Ohne Risiko kein Erfolg
Um disruptive Innovationen zu entwickeln, müsse in den Forschungs- und Entwicklungsbereichen sowohl in Wirtschaft als auch Wissenschaft „out of the box“ gedacht werden, mahnt DLR-Experte Klarner an. Dass viele disruptive Innovationen der jüngeren Vergangenheit aus den USA kämen, wundert ihn aus mehreren Gründen nicht. Zum einen hat sich dort auch in Forschung und Wissenschaft eine Kultur entwickelt, die ein Scheitern gestattet. Wer wagt, kann scheitern. Wer nicht wagt, kann nicht gewinnen. Pioniergeist statt zu viel Sicherheitsdenken. „In den USA wiegt die ‚fear of missing out‘, also die Angst, einen technologischen Trend mit entsprechenden Marktchancen zu verpassen, gerade bei Unternehmen wie auch Investoren viel schwerer als die Angst zu scheitern“, weiß Klarner. Entsprechend groß ist die Risikobereitschaft bei neuen Forschungsthemen und dem Entrepreneurship.

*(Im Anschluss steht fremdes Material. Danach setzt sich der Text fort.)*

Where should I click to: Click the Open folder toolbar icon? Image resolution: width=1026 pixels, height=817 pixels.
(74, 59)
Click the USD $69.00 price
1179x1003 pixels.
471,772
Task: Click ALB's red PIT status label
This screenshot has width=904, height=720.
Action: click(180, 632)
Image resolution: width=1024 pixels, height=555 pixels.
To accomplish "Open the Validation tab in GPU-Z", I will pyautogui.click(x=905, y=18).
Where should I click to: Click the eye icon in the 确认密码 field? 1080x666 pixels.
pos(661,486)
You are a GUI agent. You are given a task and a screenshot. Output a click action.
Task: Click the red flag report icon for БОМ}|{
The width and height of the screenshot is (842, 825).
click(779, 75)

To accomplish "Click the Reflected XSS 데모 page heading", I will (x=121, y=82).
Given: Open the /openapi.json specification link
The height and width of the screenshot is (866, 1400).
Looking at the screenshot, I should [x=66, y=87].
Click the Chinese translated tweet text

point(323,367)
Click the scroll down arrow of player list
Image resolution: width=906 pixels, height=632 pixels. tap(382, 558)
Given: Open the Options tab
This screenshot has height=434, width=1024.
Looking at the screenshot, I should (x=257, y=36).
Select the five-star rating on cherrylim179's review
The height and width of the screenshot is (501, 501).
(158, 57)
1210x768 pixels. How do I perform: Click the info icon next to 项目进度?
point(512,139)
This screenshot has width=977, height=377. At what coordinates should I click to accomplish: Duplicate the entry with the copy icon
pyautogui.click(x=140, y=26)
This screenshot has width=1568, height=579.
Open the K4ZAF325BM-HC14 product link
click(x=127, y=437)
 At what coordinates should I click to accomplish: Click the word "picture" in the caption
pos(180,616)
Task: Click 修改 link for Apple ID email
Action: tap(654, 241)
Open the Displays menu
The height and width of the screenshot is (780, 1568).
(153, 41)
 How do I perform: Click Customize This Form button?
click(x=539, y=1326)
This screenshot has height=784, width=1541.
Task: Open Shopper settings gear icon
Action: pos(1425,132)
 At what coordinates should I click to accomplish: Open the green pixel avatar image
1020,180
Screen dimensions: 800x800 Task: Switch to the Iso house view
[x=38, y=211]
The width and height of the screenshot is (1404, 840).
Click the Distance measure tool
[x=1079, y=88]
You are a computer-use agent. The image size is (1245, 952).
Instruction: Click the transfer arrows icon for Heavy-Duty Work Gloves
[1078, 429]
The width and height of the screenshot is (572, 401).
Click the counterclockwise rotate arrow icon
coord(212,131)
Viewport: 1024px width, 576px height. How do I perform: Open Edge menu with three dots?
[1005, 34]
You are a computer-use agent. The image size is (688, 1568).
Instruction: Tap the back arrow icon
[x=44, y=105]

Punkt zwei ist das hohe Investitionsvolumen von Unternehmen in Forschung und Entwicklung. Laut dem EU Industrial R&D Investment Scoreboard 2021 investieren US-Unternehmen mit 344 Milliarden Euro im Jahr mehr als die Wettbewerber aus der EU (184 Mrd. Euro) und China (141 Mrd. Euro) zusammen. „Und Geld schießt eben Tore – was im Fußball gilt, gilt im übertragenen Sinne auch im Innovationsbereich“, vergleicht Klarner.
Bleiben wir beim lieben Geld: genauer gesagt bei staatlichen Zuschüssen für öffentliche Lehr- und Forschungsinstitutionen. Diese sind in vielen Ländern an den Erfolg in der Vertragsforschung geknüpft. Beim Fraunhofer-Institut wurde diese konsequente Marktorientierung der Forschungs- und Entwicklungsarbeit bereits vor 50 Jahren eingeführt und führte dort zu einem permanenten und nachhaltigen Wachstum. Daher spricht man in Deutschland bei der Koppelung der finanziellen Zuwendungen an den Erfolg der Wissenschafts-Wirtschafts-Kooperationen auch gern vom „Fraunhofer-Modell“.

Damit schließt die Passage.